Reinforced carbon/carbon (RCC) has been used successfully as thermal protection on the space shuttle orbiter nose cap and wing leading edge for many missions. During reentry, this material is exposed to the harsh environment of high temperatures, rapid velocities, and reactive gases. RCC consists of a two-dimensional layup of carbon fiber fabric together with several layers of oxidation protection. The oxidation protection can be summarized as follows. A conversion coating of silicon carbide (SiC) is followed by infiltration of tetra-ethyl orthosilicate (TEOS), which decomposes to silicon dioxide (SiO2) on heating. Then, two outer coats of a sodium-silicate-based glass sealant are applied. In this study at the NASA Glenn Research Center, a series of controlled laboratory experiments was used in conjunction with observations of mission-exposed RCC to reveal the three major routes to degradation: oxidation of the carbon through cracks and fissures, sealant loss via vaporization, and silica/carbon reactions.
RCC oxidized in a furnace for 1 hr at 1100 °C.
Oxidation through cracks and fissures in RCC is a well-known issue. Despite the protection system, some oxidation is known to occur, particularly when the sodium silicate layer is depleted. The preceding image shows a typical cavity formed by the oxidation of RCC that has a SiC conversion coating with no glass sealants. The important features are (1) a clear path from the atmosphere to the carbon, which is the crack in this case, and (2) fibers exhibiting preferential attack along the edges. These features allow a pore created in oxidation to be distinguished from a pore created during processing. It is essential to make this distinction to assess any oxidation damage.
A two-stage diffusion model has been adapted to describe the oxidation of carbon through the cracks (ref. 1). Because of the thermodynamic incompatibility of carbon, gaseous carbon monoxide (CO(g)), and gaseous carbon dioxide (CO2(g)), the oxidation of carbon is treated is two steps:
C + CO2 = 2 CO
½ O2 + CO = CO2
The following illustration shows this schematically for a straight pore. Diffusive fluxes are derived for each region of the pore, and the consumption of carbon is calculated. Agreement between the observed values and the calculated values is within an order of magnitude. The disparity is likely due to the complex geometry of a crack in comparison to that of a straight pore.
:::
INSTRUCTION 1: Extract, word for word, the passage of the text on reinforced carbon/carbon between "A two-stage diffusion" and "of a straight pore.", inclusive.
INSTRUCTION 2: According to the text on reinforced carbon/carbon, what three major routes to degradation did the study at the NASA Glenn Research Center reveal?
Rely on nothing beyond the text on reinforced carbon/carbon.

SUPPLIED INFORMATION:
:::
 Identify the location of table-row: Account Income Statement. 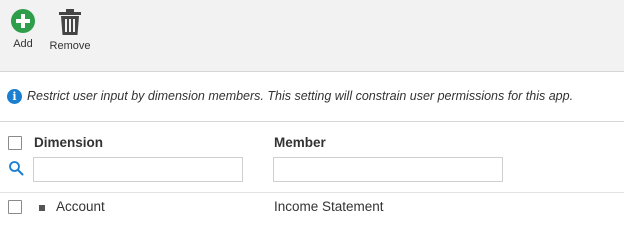
(312, 208).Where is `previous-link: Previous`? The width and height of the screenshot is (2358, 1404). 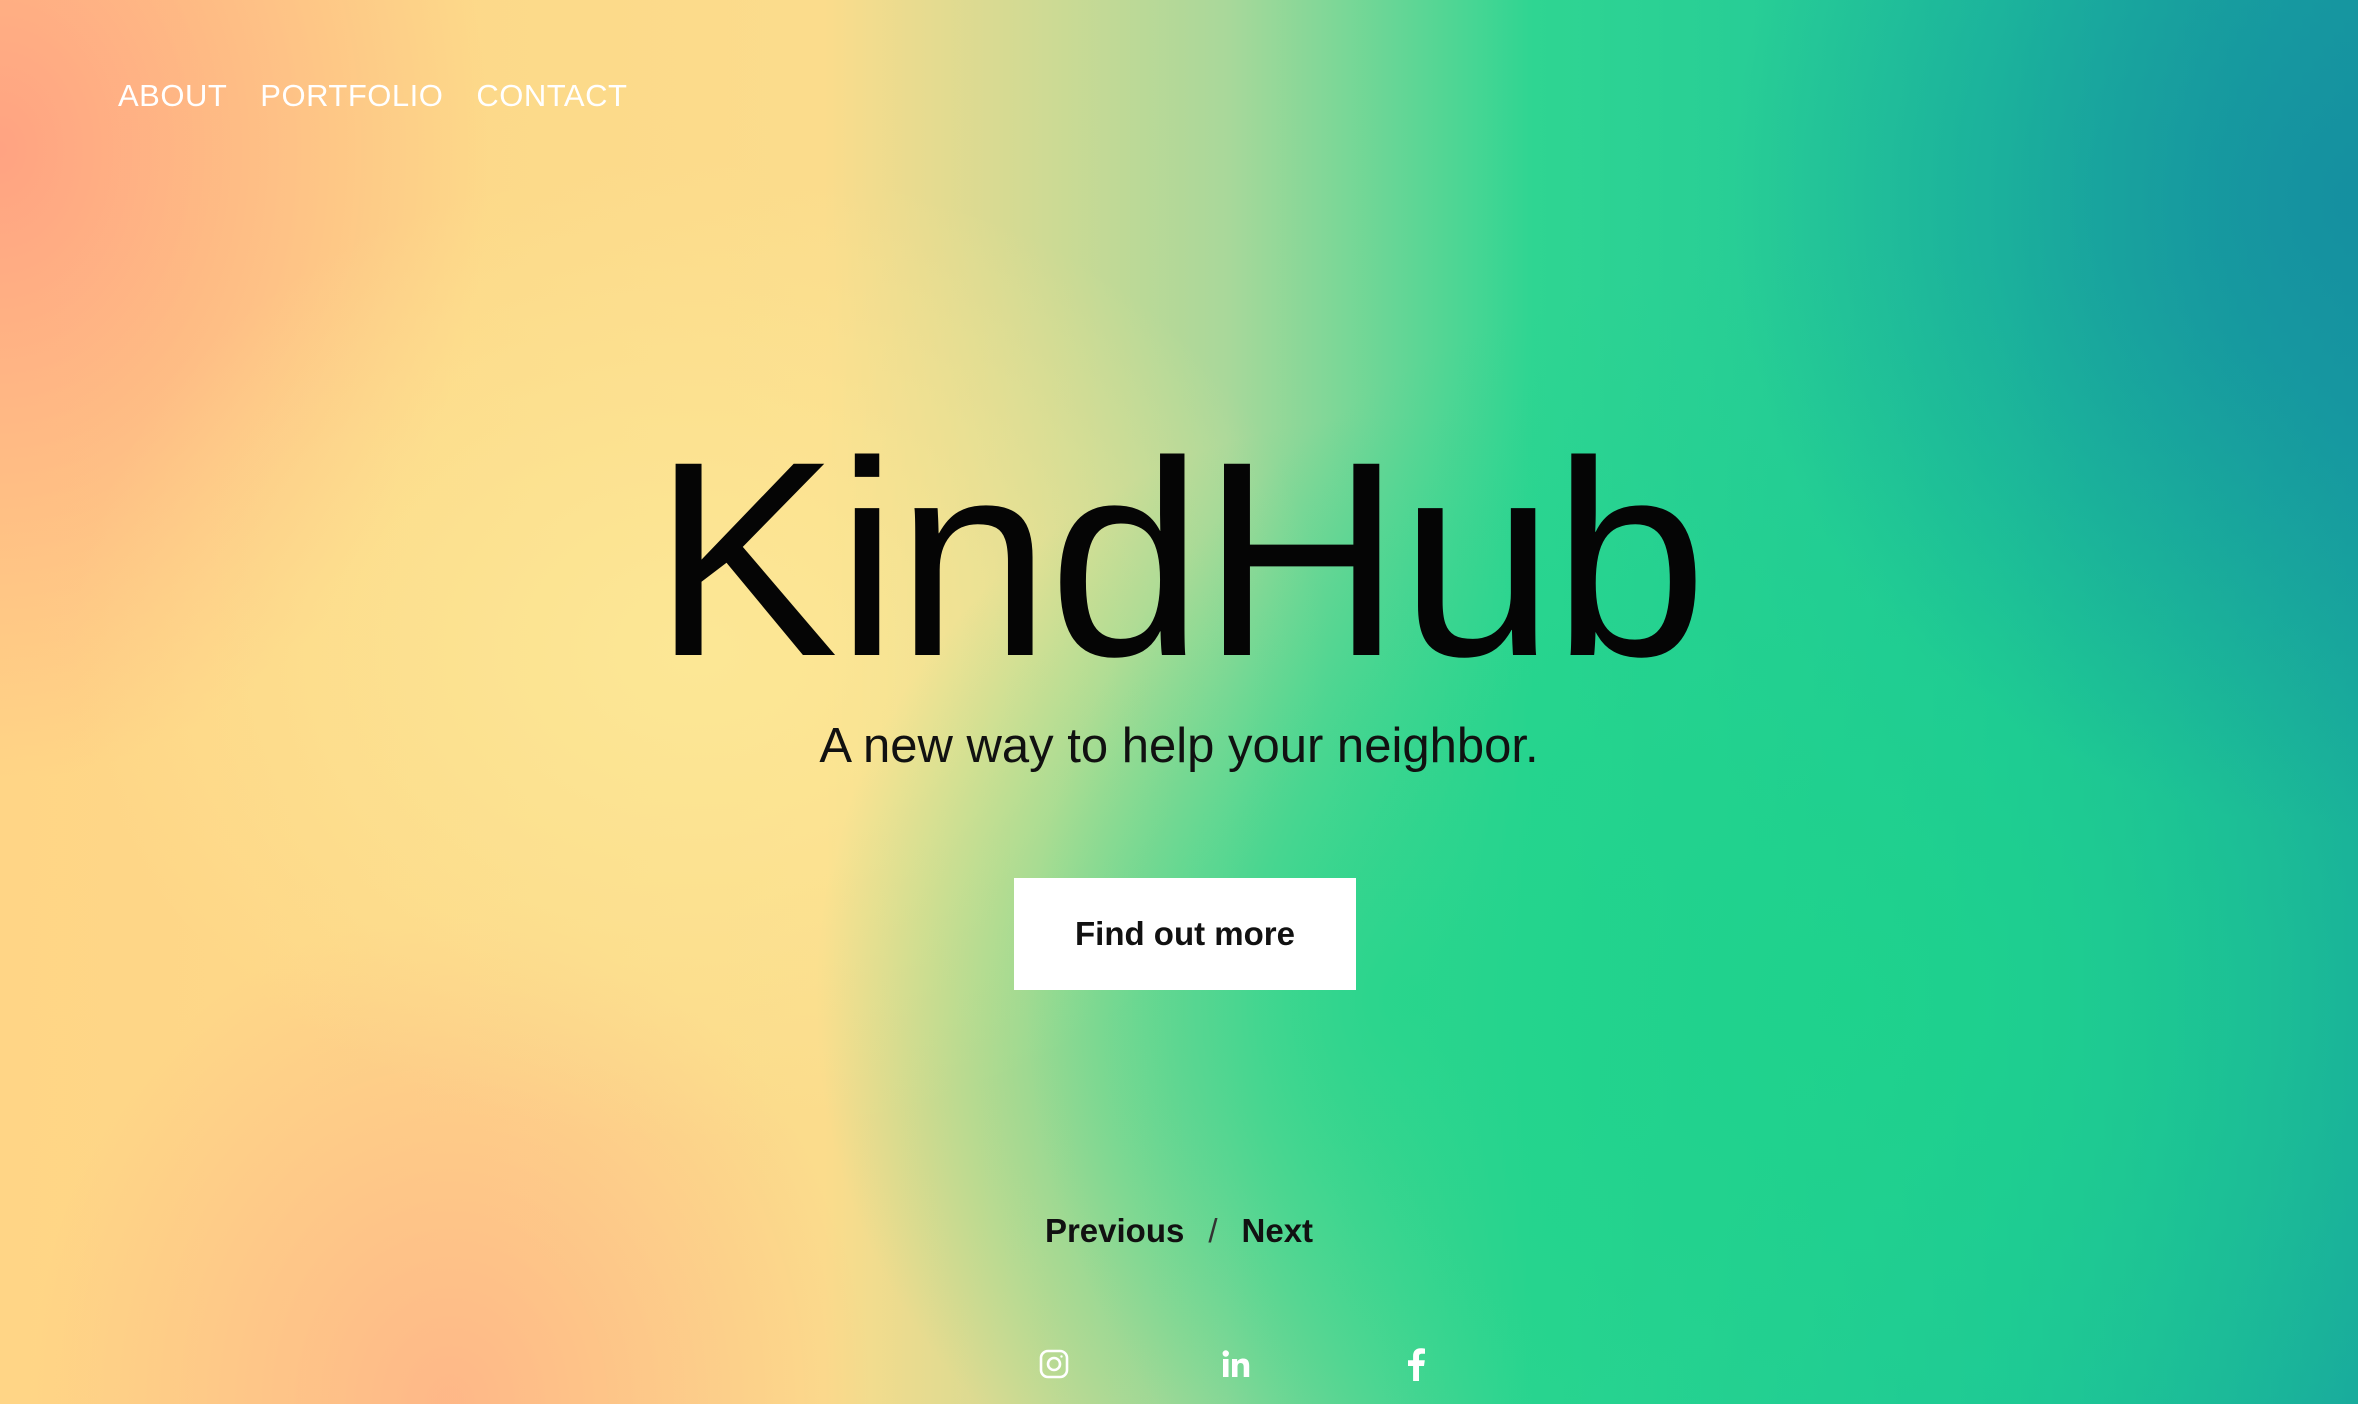 previous-link: Previous is located at coordinates (1114, 1231).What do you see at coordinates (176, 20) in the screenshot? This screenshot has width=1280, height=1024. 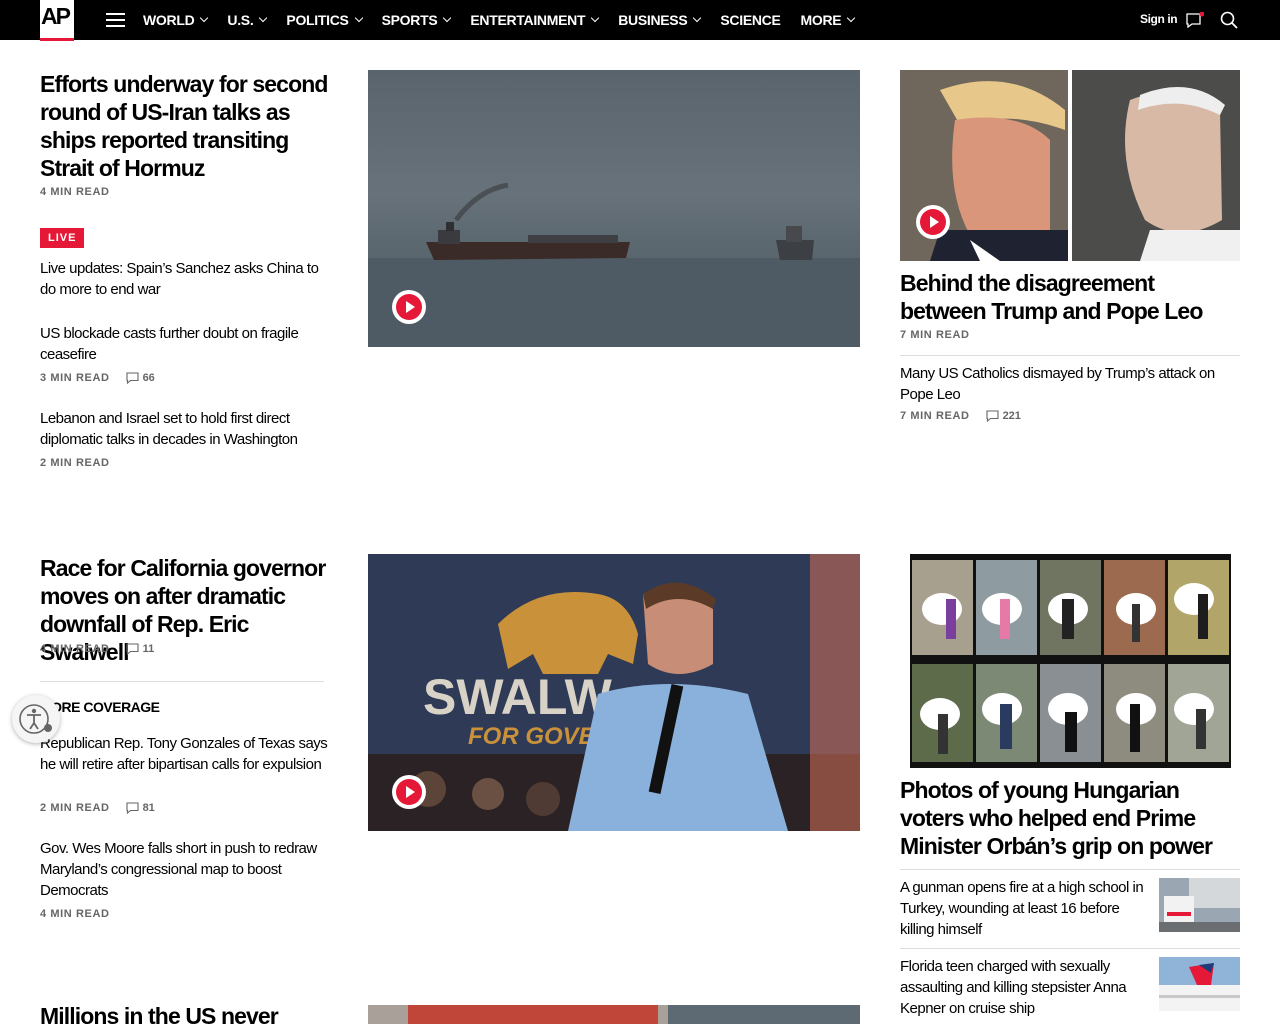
:::
RESULT 1:
A two-stage diffusion model has been adapted to describe the oxidation of carbon through the cracks (ref. 1). Because of the thermodynamic incompatibility of carbon, gaseous carbon monoxide (CO(g)), and gaseous carbon dioxide (CO2(g)), the oxidation of carbon is treated is two steps:
C + CO2 = 2 CO
½ O2 + CO = CO2
The following illustration shows this schematically for a straight pore. Diffusive fluxes are derived for each region of the pore, and the consumption of carbon is calculated. Agreement between the observed values and the calculated values is within an order of magnitude. The disparity is likely due to the complex geometry of a crack in comparison to that of a straight pore.

RESULT 2: Oxidation of the carbon through cracks and fissures, sealant loss via vaporization, and silica/carbon reactions.